In this study, small cylindrical defects (5 mm) were evaluated and sinus liftings were not. The time chosen for this study was adequate for the dimensions of the bone defects [24,25]. A bone defect with a diameter of 5 mm heals in a shorter time than a maxillary sinus lift [24,26,27,28]. The histomorphometrical evaluation was done following the Piattelli method [19] using ground sections and not decalcified samples [29]. This method has the advantage of not introducing artefacts causing decalcification, with an interference in the interpretation of the results [30]. In this study, the Ha blocks were sterilized with a dry heat treatment because this is one of the best sterilization techniques, able to completely eliminate all viable microorganisms [31]. Steam sterilization was avoided because the presence of water vapor has been shown to cause the hydrolytic degradation of the material to be sterilized [32].

For the treatment of the bone defect of the maxilla and mandible, the autologous bone is still the common therapy. While the autologous bone has provided good results for many years, as it provides osteogenic cells as well as osteoinductive factors, its success is limited by the risk of infection of the donator site, an additional surgical intervention of the donor site and the related postoperative pain [33]. Donor sites for these techniques are intra-oral donor sites and extra-oral donor sites; the extra-oral donor site is chosen when more bone is needed for the treatment of a big bone defect.

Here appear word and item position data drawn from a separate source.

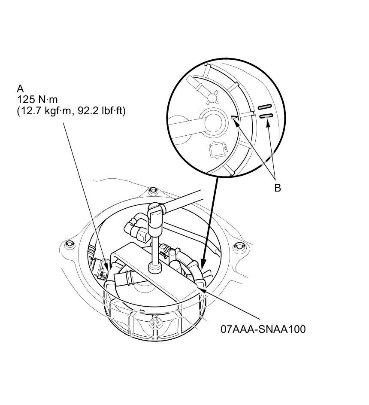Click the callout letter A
click(20, 88)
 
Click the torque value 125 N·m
click(37, 100)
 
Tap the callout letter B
click(278, 188)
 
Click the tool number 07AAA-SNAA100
click(263, 329)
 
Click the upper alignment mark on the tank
click(265, 107)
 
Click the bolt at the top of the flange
click(153, 191)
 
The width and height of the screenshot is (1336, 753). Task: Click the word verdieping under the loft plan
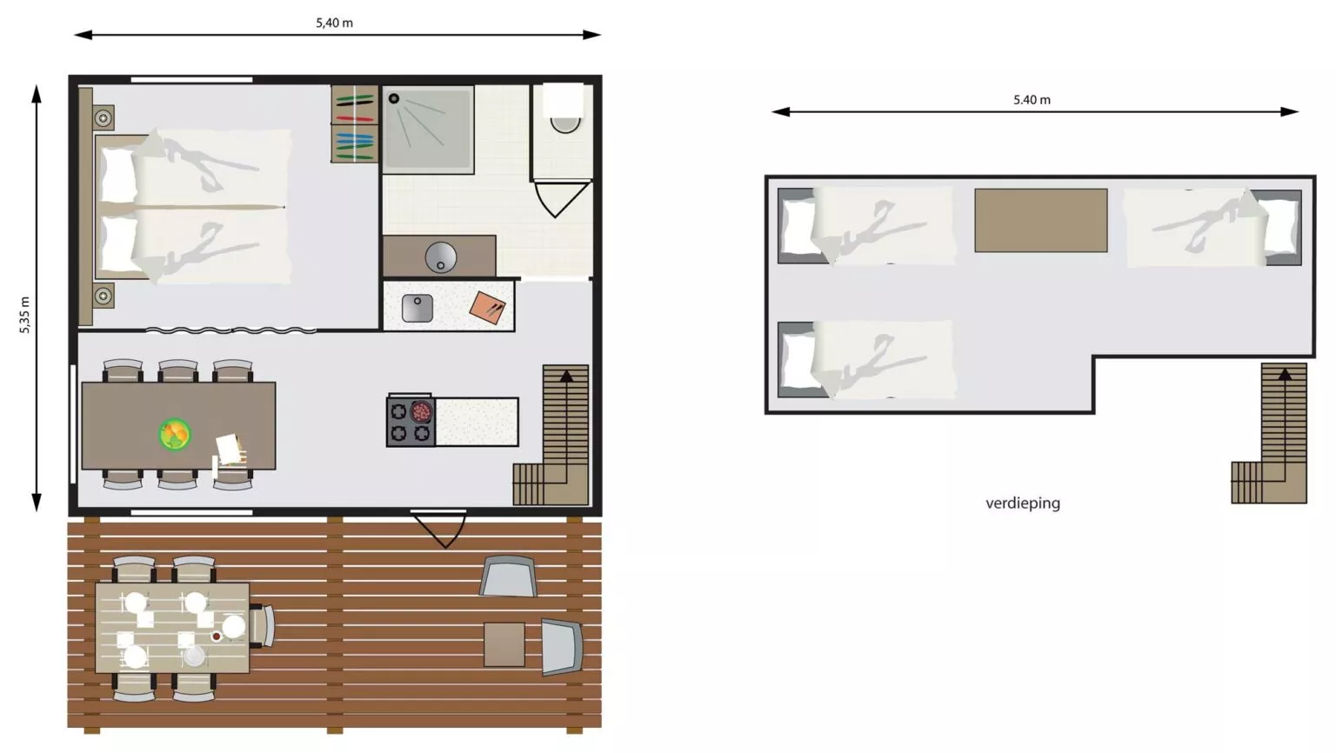point(1023,503)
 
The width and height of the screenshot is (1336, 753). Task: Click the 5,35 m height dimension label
point(24,315)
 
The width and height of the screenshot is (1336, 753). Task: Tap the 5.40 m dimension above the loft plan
point(1032,100)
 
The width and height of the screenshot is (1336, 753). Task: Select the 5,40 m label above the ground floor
point(334,23)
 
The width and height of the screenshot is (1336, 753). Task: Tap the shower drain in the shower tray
point(394,99)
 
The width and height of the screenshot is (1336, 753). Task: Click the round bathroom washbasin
point(441,257)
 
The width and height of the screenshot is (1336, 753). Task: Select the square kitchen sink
point(418,308)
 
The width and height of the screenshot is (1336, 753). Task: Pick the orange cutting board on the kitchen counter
point(487,308)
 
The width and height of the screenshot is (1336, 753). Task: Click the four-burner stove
point(411,421)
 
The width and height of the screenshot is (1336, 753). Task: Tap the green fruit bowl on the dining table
point(175,434)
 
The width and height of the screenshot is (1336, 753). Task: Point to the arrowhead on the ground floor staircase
point(566,376)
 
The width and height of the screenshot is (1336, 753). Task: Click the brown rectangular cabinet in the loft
point(1041,221)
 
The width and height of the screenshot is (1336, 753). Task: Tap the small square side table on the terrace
point(504,644)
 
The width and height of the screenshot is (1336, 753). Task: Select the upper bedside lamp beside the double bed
point(104,118)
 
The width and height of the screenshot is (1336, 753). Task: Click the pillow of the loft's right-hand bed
point(1280,227)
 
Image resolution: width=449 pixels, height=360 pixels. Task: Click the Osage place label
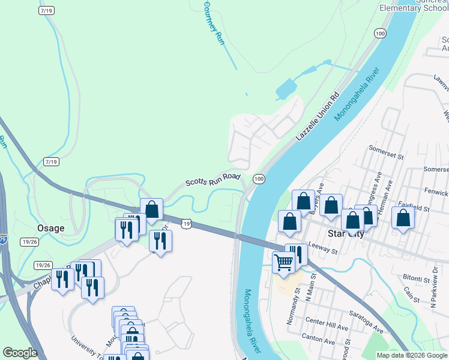(51, 228)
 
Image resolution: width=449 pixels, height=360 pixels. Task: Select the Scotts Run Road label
(212, 179)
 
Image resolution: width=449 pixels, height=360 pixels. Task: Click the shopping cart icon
(283, 262)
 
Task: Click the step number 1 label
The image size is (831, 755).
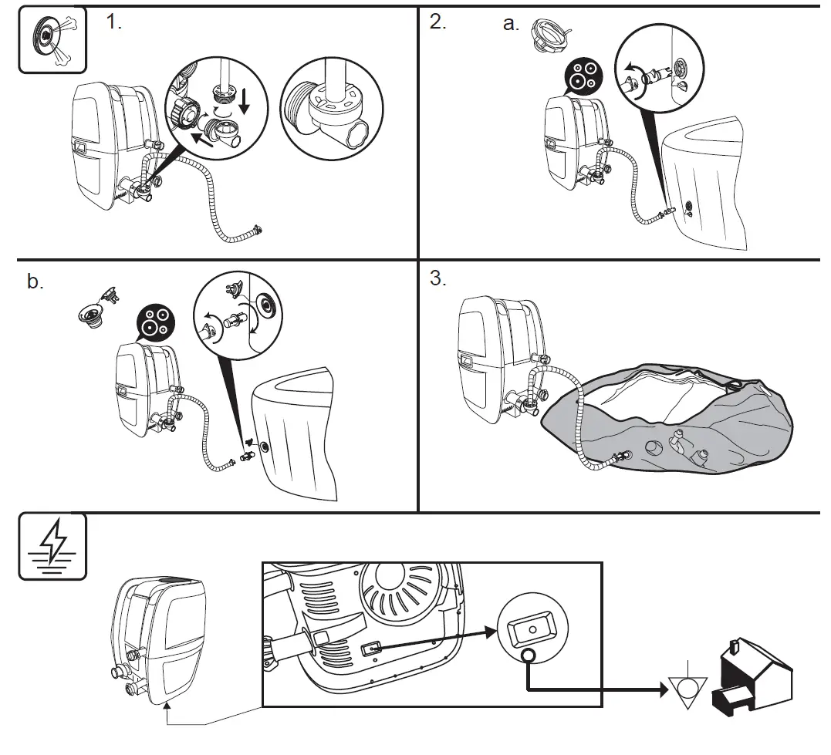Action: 114,22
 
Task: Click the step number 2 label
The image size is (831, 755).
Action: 437,22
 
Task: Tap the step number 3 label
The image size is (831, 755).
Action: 437,278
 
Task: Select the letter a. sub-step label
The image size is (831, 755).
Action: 511,24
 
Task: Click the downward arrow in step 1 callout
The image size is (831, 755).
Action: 245,101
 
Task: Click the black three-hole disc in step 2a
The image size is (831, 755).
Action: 584,77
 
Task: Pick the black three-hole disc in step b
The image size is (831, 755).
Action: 154,323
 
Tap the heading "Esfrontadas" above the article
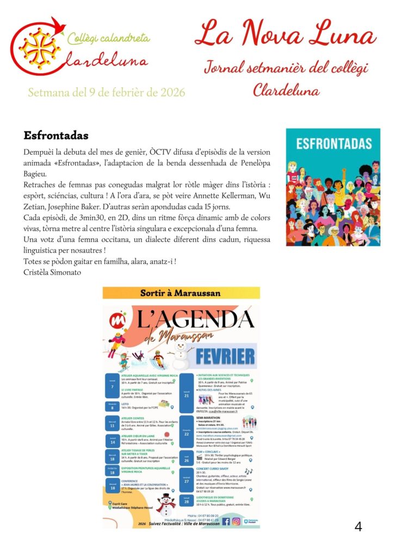tap(56, 135)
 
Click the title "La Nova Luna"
tap(285, 34)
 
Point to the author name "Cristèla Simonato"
tap(52, 272)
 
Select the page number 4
tap(358, 526)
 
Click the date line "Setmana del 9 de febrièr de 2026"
tap(107, 92)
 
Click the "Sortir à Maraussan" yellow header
tap(181, 293)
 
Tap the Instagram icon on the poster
tap(236, 521)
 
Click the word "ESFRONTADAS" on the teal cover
tap(333, 144)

Some donor sites, such as iliac bone grafts from the anterior site, were associated with a higher mobility and pain intensity than the posterior site [34]. For these reasons, a different biomaterial is proposed for maxillofacial and orthopedic procedures [35], such as synthetic and natural polymers, metallic and ceramic scaffolds, Composite Xenohybrid Scaffolds and biomolecular grafts [36]. Furthermore, injectable, synthetic, bioceramic, etc. biomaterials for the treatment of bone healing have been proposed [37]. Biophysical stimulation is a new technique that uses physical stimuli to treat various diseases in human beings; it can be used in clinical practice, to increase and promote the repair and anabolic activity in tissues, or in association with a drug treatment, to strengthen its activity and lessen side effects [38]. HA bone substitutes are considered to be non-resorbable [39] and are used in a particle and block shape. In fact, the primary mineral component of human bone is hydroxyapatite; several studies have evaluated HA in different clinical situations with a good histomorphometric and histologic result, and this data has been investigated by in-vitro animal and human studies in both dense [40] and porous forms [41].

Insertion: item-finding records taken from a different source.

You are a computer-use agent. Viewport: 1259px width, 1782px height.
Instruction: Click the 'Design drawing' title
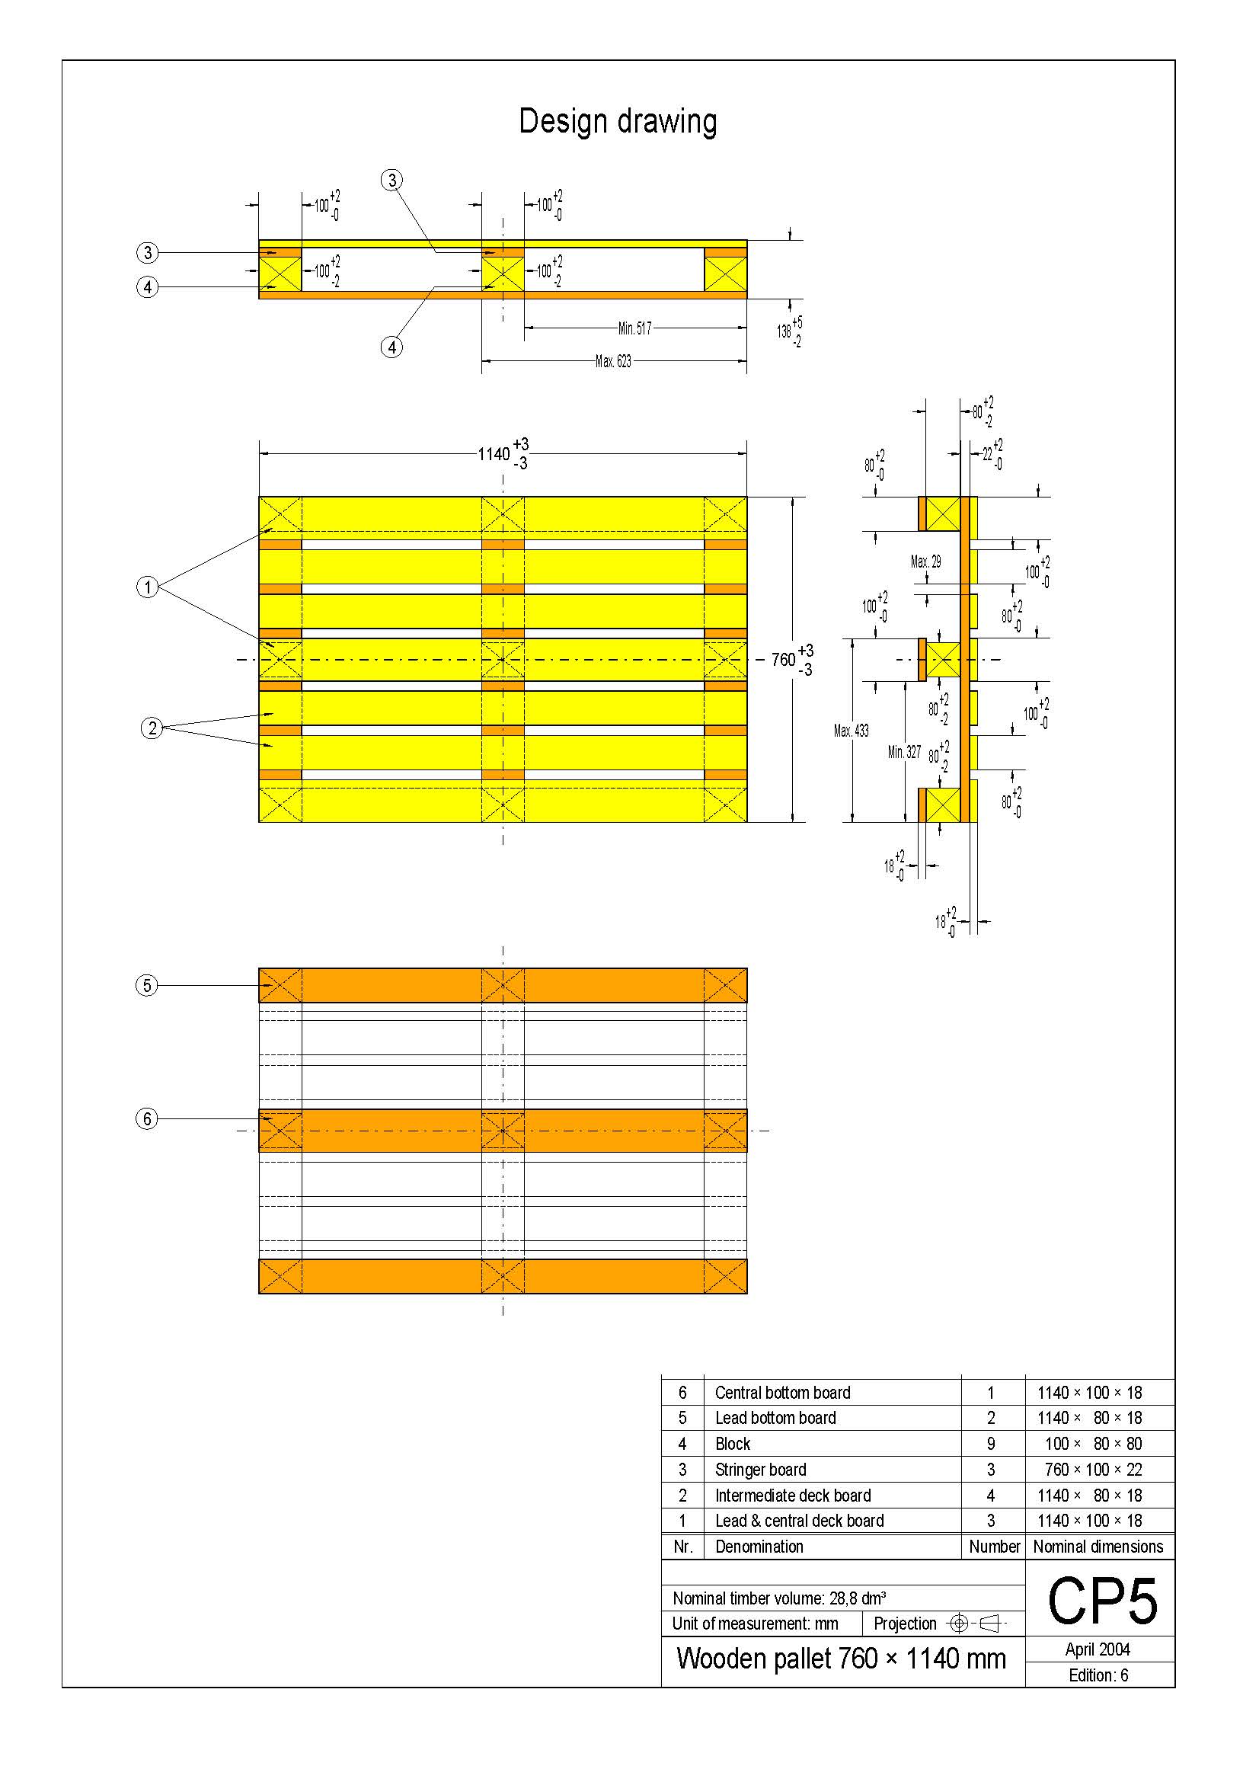tap(618, 122)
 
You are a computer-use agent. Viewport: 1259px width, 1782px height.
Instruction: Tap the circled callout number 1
tap(148, 587)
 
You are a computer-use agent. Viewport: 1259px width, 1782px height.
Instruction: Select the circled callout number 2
tap(152, 728)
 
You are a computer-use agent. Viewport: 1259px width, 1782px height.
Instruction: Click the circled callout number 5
tap(146, 986)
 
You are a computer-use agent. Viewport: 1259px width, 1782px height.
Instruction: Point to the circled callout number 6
tap(146, 1118)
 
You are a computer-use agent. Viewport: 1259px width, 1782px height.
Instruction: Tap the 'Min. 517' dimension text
tap(634, 328)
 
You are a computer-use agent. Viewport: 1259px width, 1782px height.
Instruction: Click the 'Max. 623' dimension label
tap(613, 361)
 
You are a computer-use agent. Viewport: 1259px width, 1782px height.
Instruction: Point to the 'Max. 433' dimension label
tap(851, 731)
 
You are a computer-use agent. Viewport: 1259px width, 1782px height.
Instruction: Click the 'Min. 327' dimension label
tap(904, 752)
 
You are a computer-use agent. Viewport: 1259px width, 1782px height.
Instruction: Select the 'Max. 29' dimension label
tap(925, 561)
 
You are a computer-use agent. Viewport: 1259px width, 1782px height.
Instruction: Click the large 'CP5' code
tap(1101, 1602)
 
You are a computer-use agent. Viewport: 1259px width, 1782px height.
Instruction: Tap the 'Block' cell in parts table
tap(732, 1444)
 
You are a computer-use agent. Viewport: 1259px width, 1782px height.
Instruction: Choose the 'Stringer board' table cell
tap(760, 1469)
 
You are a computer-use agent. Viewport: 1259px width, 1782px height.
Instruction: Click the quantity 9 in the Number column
tap(991, 1444)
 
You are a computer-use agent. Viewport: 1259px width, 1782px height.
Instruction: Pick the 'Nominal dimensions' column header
tap(1098, 1546)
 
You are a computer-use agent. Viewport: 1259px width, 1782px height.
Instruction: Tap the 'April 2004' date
tap(1098, 1649)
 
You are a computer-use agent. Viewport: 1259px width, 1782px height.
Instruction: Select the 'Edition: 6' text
tap(1098, 1675)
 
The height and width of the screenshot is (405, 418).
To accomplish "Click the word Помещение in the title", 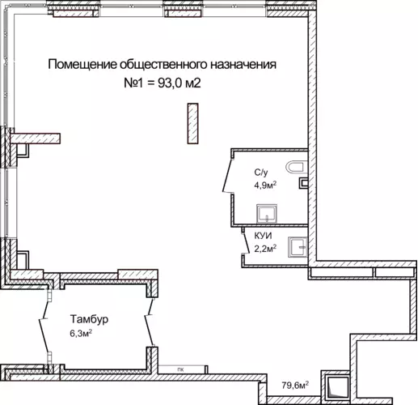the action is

However, most of these studies confirm that HA results in an important graft volume reduction, mostly in sinus lifting. For the preservation of the space-maintenance, the mechanical proprieties of the block graft that is used are important. Different variables influence bone healing; the chemical composition of the biomaterial is one parameter that influences the cellular response, but other factors, such as the porosity and micro-architecture, must be taken into account to achieve better clinical results [42].

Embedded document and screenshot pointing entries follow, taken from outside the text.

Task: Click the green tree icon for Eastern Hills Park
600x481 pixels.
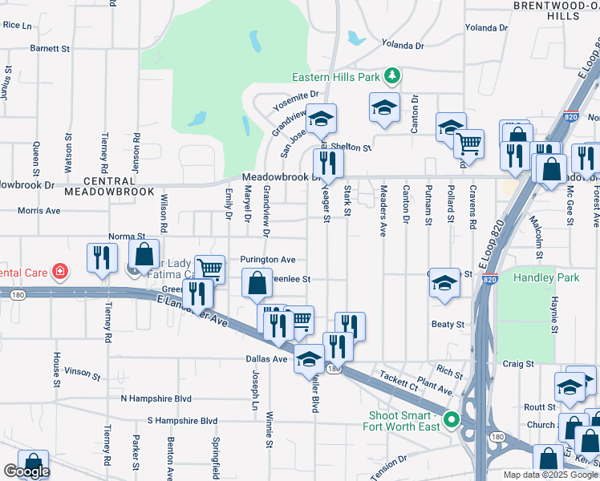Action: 392,76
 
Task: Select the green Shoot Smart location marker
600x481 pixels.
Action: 452,419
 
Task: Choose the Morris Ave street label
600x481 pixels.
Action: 39,211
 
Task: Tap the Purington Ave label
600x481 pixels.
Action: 268,260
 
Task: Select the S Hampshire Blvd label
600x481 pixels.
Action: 182,420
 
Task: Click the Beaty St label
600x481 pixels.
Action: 448,325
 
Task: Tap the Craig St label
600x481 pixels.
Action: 517,363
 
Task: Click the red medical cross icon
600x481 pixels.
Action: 59,272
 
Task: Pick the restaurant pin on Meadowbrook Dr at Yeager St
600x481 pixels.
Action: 329,164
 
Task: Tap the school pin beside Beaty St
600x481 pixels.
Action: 444,284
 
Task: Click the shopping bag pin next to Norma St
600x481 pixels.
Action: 144,255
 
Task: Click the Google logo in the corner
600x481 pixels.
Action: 26,471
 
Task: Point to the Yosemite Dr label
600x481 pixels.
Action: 295,100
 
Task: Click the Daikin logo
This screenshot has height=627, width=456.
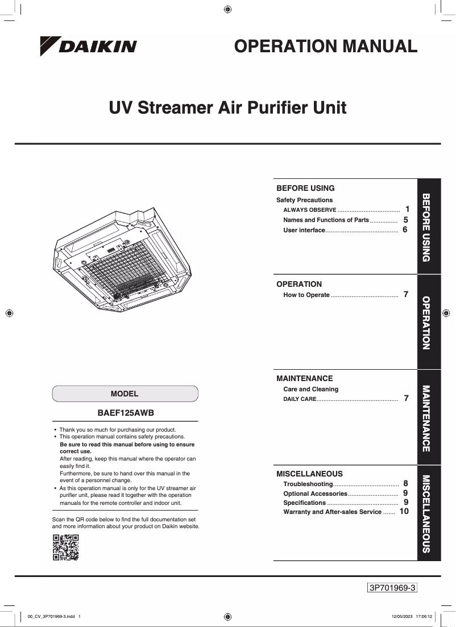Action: click(x=88, y=47)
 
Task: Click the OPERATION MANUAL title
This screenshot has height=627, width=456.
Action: click(x=326, y=47)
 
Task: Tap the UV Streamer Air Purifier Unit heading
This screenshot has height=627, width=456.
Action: click(x=227, y=107)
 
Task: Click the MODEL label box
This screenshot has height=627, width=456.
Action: click(x=125, y=394)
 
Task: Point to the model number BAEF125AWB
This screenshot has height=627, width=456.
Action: click(x=126, y=413)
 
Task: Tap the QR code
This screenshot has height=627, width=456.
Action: click(x=65, y=547)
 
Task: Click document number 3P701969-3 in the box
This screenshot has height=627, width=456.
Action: click(x=393, y=588)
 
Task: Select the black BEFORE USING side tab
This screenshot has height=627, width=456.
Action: click(x=429, y=226)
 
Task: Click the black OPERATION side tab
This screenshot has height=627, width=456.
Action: click(x=429, y=322)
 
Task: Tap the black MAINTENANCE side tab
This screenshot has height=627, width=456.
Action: click(x=429, y=417)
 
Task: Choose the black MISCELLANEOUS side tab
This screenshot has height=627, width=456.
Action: click(x=429, y=513)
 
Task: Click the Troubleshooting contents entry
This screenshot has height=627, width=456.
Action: click(x=308, y=484)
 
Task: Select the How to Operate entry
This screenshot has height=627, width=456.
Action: click(x=306, y=295)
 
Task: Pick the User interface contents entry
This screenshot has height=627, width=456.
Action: click(x=304, y=230)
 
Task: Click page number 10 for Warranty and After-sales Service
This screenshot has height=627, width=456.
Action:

The limit of the present study is the small sample size, as a result of which comparisons with other studies may prove to be difficult.

In conclusion, the findings of the present study support that the HA porous scaffold produced by the sponge replica method has an excellent biocompatibility, good mechanical properties for grafting and that it remains intact during new bone formation. It can be an effective solution for the treatment of maxillary bone defects in humans.